### [Exercise directions]
The lines to print are the one containing "Click the Supplier" and every line after it through the end of the entries below. Print them exactly and nothing else.

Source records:

++++

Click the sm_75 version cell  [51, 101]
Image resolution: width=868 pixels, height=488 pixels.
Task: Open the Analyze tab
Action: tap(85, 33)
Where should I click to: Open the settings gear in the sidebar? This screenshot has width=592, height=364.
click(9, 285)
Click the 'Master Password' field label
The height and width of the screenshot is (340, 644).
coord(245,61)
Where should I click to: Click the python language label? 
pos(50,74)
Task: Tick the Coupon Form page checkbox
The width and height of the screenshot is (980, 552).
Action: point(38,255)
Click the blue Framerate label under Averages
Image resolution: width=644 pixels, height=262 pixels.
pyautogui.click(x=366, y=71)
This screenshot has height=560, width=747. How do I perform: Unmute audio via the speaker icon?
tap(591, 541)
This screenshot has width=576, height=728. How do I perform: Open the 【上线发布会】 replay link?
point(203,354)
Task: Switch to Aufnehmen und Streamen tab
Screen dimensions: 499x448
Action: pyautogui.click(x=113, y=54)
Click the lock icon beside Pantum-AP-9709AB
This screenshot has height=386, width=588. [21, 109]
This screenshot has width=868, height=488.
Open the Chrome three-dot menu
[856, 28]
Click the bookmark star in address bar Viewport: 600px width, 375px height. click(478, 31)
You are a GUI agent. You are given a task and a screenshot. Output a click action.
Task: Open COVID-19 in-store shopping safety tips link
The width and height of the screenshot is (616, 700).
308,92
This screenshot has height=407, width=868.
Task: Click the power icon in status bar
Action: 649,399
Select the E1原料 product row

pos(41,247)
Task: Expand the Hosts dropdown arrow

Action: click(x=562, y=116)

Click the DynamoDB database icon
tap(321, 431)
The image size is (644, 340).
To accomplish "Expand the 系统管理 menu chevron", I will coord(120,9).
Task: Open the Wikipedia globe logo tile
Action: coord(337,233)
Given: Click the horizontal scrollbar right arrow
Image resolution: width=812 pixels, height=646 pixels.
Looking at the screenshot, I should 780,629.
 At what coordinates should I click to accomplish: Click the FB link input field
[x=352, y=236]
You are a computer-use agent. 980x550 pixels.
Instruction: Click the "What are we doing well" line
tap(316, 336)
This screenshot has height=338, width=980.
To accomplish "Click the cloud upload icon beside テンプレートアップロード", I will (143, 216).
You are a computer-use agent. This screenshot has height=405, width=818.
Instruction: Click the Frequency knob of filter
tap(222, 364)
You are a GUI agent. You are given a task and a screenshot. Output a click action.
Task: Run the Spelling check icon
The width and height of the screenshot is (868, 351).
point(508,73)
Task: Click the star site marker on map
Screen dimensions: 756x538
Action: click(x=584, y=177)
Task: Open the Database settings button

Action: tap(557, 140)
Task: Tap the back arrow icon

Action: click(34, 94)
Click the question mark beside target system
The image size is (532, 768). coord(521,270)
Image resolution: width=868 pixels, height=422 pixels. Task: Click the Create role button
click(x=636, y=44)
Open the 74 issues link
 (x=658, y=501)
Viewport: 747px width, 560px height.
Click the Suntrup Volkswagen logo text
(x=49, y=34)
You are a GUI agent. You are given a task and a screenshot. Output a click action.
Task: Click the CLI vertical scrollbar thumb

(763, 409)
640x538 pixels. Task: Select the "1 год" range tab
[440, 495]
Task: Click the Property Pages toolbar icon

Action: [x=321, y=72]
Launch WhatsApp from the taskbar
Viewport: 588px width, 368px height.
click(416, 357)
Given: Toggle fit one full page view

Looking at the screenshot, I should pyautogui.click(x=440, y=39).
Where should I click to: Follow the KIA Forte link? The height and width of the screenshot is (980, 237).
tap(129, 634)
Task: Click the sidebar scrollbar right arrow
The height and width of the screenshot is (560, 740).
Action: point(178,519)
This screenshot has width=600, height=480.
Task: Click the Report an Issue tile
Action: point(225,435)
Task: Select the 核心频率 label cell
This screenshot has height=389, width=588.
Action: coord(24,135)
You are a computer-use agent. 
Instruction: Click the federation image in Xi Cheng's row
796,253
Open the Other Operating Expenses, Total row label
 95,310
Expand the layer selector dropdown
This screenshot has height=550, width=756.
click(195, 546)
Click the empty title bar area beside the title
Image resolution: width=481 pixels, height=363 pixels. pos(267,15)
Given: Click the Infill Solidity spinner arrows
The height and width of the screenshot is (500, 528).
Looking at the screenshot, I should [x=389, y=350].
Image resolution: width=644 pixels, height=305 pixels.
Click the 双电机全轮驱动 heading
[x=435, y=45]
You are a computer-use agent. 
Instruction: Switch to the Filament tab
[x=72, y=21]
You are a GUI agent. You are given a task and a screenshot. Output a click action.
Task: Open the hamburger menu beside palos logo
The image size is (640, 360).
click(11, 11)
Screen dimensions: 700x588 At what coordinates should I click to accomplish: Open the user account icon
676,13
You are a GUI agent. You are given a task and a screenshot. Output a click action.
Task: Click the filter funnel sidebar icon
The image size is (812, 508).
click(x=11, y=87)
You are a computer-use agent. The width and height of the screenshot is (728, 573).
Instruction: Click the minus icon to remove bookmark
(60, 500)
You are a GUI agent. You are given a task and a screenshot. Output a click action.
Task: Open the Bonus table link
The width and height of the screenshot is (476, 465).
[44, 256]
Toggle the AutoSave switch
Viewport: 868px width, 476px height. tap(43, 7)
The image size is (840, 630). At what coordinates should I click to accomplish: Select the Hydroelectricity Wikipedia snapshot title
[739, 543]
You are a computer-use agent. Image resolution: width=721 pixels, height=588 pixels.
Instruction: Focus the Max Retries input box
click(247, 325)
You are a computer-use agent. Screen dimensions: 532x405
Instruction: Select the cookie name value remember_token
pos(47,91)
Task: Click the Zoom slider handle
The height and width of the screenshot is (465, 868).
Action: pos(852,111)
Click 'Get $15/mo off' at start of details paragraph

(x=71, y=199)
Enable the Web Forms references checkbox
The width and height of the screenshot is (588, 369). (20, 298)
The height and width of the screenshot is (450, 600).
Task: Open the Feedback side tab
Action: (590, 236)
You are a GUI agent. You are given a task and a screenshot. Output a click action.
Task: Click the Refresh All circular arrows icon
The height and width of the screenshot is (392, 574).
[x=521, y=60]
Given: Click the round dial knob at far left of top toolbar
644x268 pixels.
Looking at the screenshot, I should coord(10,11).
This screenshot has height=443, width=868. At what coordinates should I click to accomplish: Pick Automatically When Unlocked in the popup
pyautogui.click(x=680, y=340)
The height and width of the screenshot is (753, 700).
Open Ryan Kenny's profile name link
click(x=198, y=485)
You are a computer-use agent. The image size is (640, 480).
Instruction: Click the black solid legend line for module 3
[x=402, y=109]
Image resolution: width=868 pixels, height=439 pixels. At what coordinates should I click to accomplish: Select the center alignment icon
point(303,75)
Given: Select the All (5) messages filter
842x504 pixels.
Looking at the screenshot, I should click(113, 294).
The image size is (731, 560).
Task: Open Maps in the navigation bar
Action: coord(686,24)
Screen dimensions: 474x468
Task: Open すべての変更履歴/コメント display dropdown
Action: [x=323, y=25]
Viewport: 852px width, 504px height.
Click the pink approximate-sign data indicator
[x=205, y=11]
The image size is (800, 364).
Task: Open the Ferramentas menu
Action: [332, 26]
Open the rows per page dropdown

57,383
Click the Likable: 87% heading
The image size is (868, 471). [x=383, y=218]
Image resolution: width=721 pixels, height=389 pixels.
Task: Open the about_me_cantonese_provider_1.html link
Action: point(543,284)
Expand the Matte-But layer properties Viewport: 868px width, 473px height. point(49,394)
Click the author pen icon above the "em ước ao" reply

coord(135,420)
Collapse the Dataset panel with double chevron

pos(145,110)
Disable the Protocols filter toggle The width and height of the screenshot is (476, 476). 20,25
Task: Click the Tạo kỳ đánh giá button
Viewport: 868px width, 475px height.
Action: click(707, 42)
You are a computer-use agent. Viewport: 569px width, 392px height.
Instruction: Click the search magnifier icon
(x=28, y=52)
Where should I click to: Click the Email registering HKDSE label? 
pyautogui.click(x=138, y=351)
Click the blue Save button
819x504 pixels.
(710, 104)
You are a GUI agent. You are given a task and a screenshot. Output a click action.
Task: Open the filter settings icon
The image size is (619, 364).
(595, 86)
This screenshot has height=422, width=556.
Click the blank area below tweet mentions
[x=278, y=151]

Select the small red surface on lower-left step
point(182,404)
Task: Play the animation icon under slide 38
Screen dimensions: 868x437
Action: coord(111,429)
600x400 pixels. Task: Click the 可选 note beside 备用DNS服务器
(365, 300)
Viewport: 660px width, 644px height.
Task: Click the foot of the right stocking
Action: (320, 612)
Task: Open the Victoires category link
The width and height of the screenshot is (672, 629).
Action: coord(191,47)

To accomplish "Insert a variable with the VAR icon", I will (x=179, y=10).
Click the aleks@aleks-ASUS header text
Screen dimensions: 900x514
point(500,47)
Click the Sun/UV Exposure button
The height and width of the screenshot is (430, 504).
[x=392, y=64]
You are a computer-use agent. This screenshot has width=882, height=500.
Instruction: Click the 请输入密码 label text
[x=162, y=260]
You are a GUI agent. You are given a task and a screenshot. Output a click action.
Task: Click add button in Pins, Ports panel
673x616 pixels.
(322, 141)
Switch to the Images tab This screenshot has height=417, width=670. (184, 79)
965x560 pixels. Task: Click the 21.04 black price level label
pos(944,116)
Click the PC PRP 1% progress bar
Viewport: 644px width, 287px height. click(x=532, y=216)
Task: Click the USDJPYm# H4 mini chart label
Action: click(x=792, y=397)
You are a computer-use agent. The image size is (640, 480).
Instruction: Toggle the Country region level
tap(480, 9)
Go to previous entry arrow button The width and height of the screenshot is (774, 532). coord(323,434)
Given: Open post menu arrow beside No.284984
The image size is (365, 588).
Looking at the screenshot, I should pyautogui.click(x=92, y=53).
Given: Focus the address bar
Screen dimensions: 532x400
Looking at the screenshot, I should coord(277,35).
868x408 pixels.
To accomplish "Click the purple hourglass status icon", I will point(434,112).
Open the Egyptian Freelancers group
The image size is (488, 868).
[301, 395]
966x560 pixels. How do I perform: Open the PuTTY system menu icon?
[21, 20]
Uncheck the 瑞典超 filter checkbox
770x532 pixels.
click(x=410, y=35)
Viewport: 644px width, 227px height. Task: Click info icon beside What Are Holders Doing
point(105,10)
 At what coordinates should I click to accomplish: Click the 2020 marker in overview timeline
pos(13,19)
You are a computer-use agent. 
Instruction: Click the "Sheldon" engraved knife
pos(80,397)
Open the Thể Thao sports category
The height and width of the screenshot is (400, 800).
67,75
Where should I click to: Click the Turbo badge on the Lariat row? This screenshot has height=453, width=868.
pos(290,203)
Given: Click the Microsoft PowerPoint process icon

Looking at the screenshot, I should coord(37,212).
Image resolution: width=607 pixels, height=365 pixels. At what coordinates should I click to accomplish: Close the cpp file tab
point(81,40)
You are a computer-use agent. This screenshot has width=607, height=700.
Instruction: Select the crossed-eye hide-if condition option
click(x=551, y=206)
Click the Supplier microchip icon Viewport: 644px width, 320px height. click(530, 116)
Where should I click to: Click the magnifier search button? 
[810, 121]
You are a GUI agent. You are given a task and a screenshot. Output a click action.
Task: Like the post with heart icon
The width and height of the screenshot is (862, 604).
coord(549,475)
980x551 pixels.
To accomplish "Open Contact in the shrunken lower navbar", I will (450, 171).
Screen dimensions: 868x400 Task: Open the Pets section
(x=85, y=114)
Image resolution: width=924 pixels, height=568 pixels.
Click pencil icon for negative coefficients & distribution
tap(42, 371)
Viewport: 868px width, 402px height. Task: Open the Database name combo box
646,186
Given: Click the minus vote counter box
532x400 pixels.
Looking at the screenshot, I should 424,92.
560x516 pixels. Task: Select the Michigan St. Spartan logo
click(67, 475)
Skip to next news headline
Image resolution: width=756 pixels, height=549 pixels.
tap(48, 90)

++++

### [Output for this exercise]
Click the Supplier microchip icon Viewport: 644px width, 320px height. click(530, 116)
Where should I click to: Click the magnifier search button? 
[810, 121]
You are a GUI agent. You are given a task and a screenshot. Output a click action.
Task: Like the post with heart icon
The width and height of the screenshot is (862, 604).
coord(549,475)
980x551 pixels.
To accomplish "Open Contact in the shrunken lower navbar", I will (450, 171).
Screen dimensions: 868x400 Task: Open the Pets section
(x=85, y=114)
Image resolution: width=924 pixels, height=568 pixels.
Click pencil icon for negative coefficients & distribution
tap(42, 371)
Viewport: 868px width, 402px height. Task: Open the Database name combo box
646,186
Given: Click the minus vote counter box
532x400 pixels.
Looking at the screenshot, I should 424,92.
560x516 pixels. Task: Select the Michigan St. Spartan logo
click(67, 475)
Skip to next news headline
Image resolution: width=756 pixels, height=549 pixels.
tap(48, 90)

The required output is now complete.